If you are a Whisky drinker you might be interested in taking a nice tasting trip this year. You can’t beat the taste of a good Scottish whisky. There is the Islay Single Malt Whisky that is aged for over 10 years before swallowed. Brands like Ardbeg or Aphroaig are distinctively Scottish. But to true scotch drinkers just where the whisky comes from makes all the difference.
On the edge of Scotland’s coastline lies a small island called Islay. Islay, is the southernmost island of the Inner Hebrides of Scotland. Known as "The Queen of the Hebrides", it lies in Argyll just south west of Jura and around 40 kilometers north of the Irish coast. The island is inhabited by 3,457 people. It is the best place to quietly disappear for a while from everyone and just have fun in a beautiful romantic place.
It has sleepy harbors and flowery meadows and ancient villages that surround castles yet this peaceful virtually uninhabited place is part of a global industry. Where Jamaica is known for its Rums and Madeira is known for its Sherry’s this island is famous for its unique tasting of Scotch whiskies known as Isla Malts. Even with only about 3 to 4 thousand residents, the island is home to 9 major brands of whisky 2 of which were already mentioned here but there are the Laphroaig, Caolila, Bowmore, Kilchoman, Lagavulin and other brands made on the island. Here whisky distilleries are thriving.
One of the older distilleries is the brand Ardbeg. The process is complicated. They have mills that date back to 1921 that they work twice a day and the distillation process has not changed much since then. All they are allowed to use there is water, malted barley and yeast. It is the only things they put in the whiskey. The yeast and water are mixed with the barley then fermented for a couple of days in enormous casks known as Mash Tuns. They then work them with 23,500 liters in each wash batch before it is distilled in giant copper stills and finally aged in wooden barrels for 10 years. I always wondered why anyone would go through so much trouble just to get a little buzz on.
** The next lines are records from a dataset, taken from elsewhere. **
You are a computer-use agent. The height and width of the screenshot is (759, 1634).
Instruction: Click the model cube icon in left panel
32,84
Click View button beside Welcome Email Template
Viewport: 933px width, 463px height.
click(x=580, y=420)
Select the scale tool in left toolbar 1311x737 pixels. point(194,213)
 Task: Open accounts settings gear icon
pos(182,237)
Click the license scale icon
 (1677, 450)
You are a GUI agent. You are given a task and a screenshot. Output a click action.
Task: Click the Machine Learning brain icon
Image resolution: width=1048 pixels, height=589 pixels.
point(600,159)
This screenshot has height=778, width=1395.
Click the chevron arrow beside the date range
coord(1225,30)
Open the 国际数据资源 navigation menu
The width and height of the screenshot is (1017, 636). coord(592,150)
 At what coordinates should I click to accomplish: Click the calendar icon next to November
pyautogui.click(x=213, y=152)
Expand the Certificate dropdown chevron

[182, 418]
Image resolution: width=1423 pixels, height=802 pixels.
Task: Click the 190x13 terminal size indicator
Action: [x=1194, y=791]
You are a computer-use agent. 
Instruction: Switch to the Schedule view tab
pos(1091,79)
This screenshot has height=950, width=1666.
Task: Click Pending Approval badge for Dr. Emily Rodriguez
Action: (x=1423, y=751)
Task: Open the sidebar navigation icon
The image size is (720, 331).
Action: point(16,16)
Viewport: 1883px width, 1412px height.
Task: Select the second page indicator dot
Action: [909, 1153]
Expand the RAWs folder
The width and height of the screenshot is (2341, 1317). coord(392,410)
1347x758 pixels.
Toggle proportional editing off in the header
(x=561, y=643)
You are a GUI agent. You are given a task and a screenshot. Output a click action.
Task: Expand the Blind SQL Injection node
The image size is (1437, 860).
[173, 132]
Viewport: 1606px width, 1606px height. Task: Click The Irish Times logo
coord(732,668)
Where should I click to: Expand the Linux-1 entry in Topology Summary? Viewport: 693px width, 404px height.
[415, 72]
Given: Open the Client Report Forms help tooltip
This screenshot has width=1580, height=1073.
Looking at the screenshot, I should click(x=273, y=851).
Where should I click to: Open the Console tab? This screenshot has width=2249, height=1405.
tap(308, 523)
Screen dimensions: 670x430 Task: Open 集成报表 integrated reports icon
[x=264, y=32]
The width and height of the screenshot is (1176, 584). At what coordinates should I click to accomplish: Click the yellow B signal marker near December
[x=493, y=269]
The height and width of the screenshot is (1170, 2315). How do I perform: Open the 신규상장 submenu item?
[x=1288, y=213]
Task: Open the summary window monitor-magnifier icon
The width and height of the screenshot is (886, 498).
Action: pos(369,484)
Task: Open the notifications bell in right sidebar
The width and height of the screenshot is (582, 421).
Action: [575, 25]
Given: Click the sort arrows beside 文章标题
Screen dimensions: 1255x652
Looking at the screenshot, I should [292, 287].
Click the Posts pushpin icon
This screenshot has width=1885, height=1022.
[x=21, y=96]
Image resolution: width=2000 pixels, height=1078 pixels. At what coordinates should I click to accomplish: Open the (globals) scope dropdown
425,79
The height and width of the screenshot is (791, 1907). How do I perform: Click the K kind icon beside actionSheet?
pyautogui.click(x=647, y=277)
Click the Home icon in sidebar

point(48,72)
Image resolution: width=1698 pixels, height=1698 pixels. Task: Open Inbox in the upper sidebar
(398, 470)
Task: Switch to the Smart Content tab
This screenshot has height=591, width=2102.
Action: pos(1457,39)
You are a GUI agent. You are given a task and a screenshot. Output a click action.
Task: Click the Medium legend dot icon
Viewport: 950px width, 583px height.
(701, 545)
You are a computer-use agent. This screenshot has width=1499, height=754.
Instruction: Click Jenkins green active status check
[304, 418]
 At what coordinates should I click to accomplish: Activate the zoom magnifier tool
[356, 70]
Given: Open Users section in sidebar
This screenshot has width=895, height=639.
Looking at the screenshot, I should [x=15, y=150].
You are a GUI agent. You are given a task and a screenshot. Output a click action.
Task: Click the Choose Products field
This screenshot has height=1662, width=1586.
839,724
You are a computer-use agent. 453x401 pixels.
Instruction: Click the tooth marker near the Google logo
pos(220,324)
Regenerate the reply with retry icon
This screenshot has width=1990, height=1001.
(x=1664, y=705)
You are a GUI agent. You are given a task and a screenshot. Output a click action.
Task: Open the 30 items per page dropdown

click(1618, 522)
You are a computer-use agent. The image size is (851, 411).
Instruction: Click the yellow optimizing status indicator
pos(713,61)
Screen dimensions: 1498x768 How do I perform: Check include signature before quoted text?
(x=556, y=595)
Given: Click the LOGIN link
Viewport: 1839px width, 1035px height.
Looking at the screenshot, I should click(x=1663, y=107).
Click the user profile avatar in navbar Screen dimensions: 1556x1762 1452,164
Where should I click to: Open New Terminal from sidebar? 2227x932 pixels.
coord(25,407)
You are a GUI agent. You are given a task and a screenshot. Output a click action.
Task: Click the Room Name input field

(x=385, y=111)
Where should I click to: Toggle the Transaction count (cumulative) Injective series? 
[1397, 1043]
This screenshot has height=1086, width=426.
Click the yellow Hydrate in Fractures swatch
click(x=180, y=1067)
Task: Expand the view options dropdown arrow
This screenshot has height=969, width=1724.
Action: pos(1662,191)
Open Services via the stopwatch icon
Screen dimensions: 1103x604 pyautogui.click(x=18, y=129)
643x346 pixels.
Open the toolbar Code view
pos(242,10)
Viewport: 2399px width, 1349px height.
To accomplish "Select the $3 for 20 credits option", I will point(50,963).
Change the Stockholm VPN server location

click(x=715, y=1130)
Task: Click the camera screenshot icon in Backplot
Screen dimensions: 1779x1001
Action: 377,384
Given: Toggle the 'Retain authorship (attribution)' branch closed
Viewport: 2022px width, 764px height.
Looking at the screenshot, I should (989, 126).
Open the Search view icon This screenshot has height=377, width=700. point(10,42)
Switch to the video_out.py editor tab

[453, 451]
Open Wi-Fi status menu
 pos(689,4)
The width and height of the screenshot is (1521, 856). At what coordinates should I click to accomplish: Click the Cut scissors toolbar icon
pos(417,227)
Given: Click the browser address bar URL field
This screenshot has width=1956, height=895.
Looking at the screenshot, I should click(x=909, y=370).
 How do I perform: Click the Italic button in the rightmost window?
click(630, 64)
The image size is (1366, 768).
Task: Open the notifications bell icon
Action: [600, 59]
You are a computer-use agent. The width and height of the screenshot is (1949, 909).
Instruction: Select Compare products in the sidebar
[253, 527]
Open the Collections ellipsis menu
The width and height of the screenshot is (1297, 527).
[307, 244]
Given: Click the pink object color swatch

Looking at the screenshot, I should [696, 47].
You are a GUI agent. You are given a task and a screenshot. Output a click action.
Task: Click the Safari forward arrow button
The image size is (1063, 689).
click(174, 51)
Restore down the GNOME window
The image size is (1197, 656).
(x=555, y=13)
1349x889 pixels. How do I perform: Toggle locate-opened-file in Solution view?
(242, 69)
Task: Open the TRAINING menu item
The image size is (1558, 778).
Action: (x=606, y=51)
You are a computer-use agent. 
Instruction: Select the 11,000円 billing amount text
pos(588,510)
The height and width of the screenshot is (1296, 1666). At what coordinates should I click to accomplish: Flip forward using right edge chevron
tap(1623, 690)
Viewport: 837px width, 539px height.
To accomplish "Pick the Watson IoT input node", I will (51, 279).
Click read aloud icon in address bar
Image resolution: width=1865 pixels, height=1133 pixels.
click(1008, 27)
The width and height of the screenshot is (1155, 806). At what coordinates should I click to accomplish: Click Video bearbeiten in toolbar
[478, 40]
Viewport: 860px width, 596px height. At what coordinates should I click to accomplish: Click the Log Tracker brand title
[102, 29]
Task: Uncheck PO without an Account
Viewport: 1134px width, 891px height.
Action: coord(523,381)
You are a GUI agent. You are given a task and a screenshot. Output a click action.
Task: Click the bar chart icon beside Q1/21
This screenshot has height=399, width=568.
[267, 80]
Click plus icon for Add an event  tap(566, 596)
Ultimately it is the malted barley they use there that separates the wheat. So, why is the whisky so great there? You can smell it. It has a peat smoke richness about it that creates a heavily peated malt. It is the heaviest peated malt of any whiskey in Scotland. So, what is peat? It is the soil on the island that is usually burned as a fuel in Scotland’s Western isles.
Thousands attend various tasting and classes at the various distilleries. The depth of flavor from the whiskeys from this region is unmatched with anything else from anywhere else. The sales figures are the best proof of worthiness of anything you might want to sell. The United States alone imported more than 1 Billion dollars of the stuff. Fans of the festival might argue that once you are back home, it is not quite as much fun to drink it. So, grab your girl and take her to the festival this summer and enjoy.